About sharing accommodation - especially when it's rented: it's usually a good idea to obtain a Housing Inspection Report for Immigration Purposes. Many local councils offer this service for a fee (call them and ask to speak to their building department). After the property has been inspected, you will be given an official UKBA-accepted letter, report or certificate declaring that there will be no overcrowding.




> 6.23 What type of ceremony was your wedding/civil partnership?
> 
> Again as above I'm not sure what to put here because we had the registry and religious wedding


Your actual answer is fine (it's quite usual for two ceremonies to be held in this way (the legal marriage in a Register Office and a separate religious ceremony held elsewhere). UKBA will be familiar with this.


----------



## totalnoob (Feb 4, 2013)

Leanna said:


> Put your current passport number in. There should be another question where it asks whether you have had previous passports and to list the details. You can list this previous passport there.
> 
> 
> That's fine. State that you live together, otherwise use things like SMS, email, etc.
> ...


Thank you so much for taking the time out to respond Leanna, your responses were very helpful 



2farapart said:


> Hello - and I love your user-name! I know the feeling and remember it well!
> 
> About sharing accommodation - especially when it's rented: it's usually a good idea to obtain a Housing Inspection Report for Immigration Purposes. Many local councils offer this service for a fee (call them and ask to speak to their building department).
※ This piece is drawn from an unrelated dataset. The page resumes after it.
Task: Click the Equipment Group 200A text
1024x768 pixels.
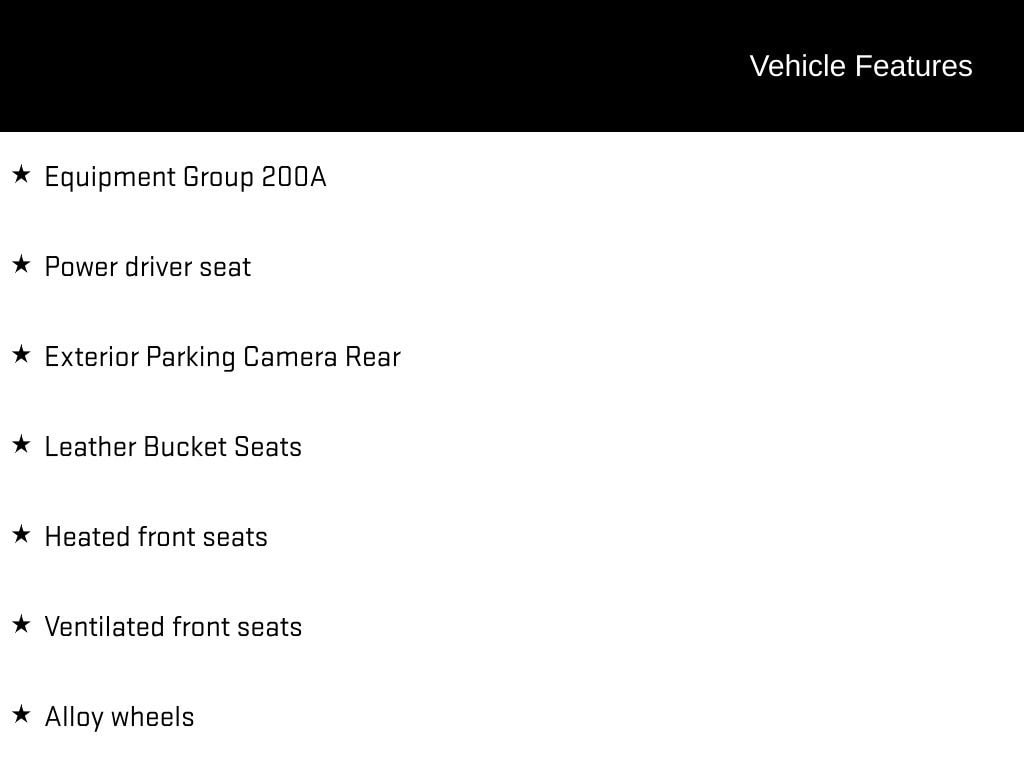Action: [x=185, y=178]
After the property has been inspected, you will be given an official UKBA-accepted letter, report or certificate declaring that there will be no overcrowding.


Many thanks to you too 2farapart, much appreciated. I thought the name would be fitting seeing as I have no clue what I'm doing  lol. In regards to what you said about accommodation, we live in a 3 bedroom house and there are 5 of us in total. I took this off the UKBA website:

*A house is considered to be overcrowded if 2 persons aged 10 years or more of opposite sexes, who are not living together as husband and wife, must sleep in the same room. The Act also details the maximum number of people allowed for a given number of rooms or a given room floor area.
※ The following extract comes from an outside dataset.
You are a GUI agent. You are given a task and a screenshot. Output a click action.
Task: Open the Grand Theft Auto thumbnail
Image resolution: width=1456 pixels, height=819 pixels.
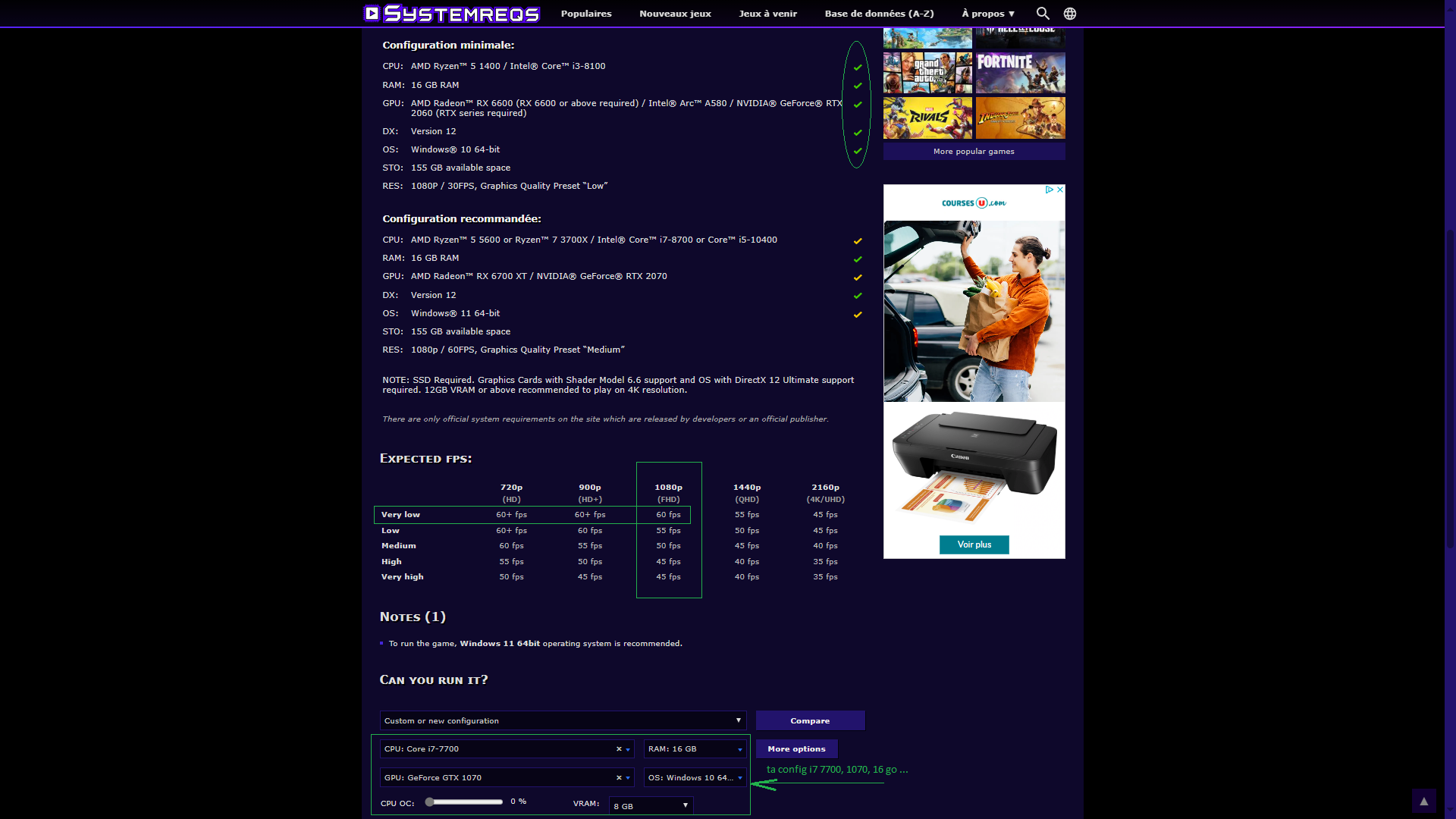[927, 73]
Account is taken only of rooms with a floor area larger than 50 square feet and rooms of a type used either as a living room or bedroom.

Rooms such as kitchens or bathrooms are excluded.

Under the Housing Act, the number of people sleeping in accommodation must not exceed the following:

Number of rooms	Maximum number of people allowed
1----------------------------------------------2
2----------------------------------------------3
3----------------------------------------------5
4---------------------------------------------7.5
5---------------------------------------------10

Each additional room in excess of 5	-------An additional 2 people*

Based on that it looks like we are in the clear, however do you think I should still get an assessment? The reason I say this is because I am really strapped for time and still have lots to do. For accommodation I will be providing the rental agreement and a letter from my dad saying he is renting the property and will provide me and my wife rent free accommodation. Also I can throw in recent utility bills but I don't know if that will make much difference. The bills will be in my dads name.

Thats all from me for now, I'm going to get back to filling out the form and will probably post an update if I get stuck again. Thanks for your help everyone.


----------



## 2farapart (Aug 18, 2011)

Right now, as a few recent applicants can sadly testify, UKBA is outright refusing visas in situations where they once would have put the application on hold to request a missing document.

Given the cost of the application, together with the waiting-time you will already have potentially, I would definitely have the report done if I was in that situation (better to be safe now than sorry later). If by chance UKBA is unsure about your accommodation arrangements and fails the application, you would then have a much longer waiting time through an appeal.


----------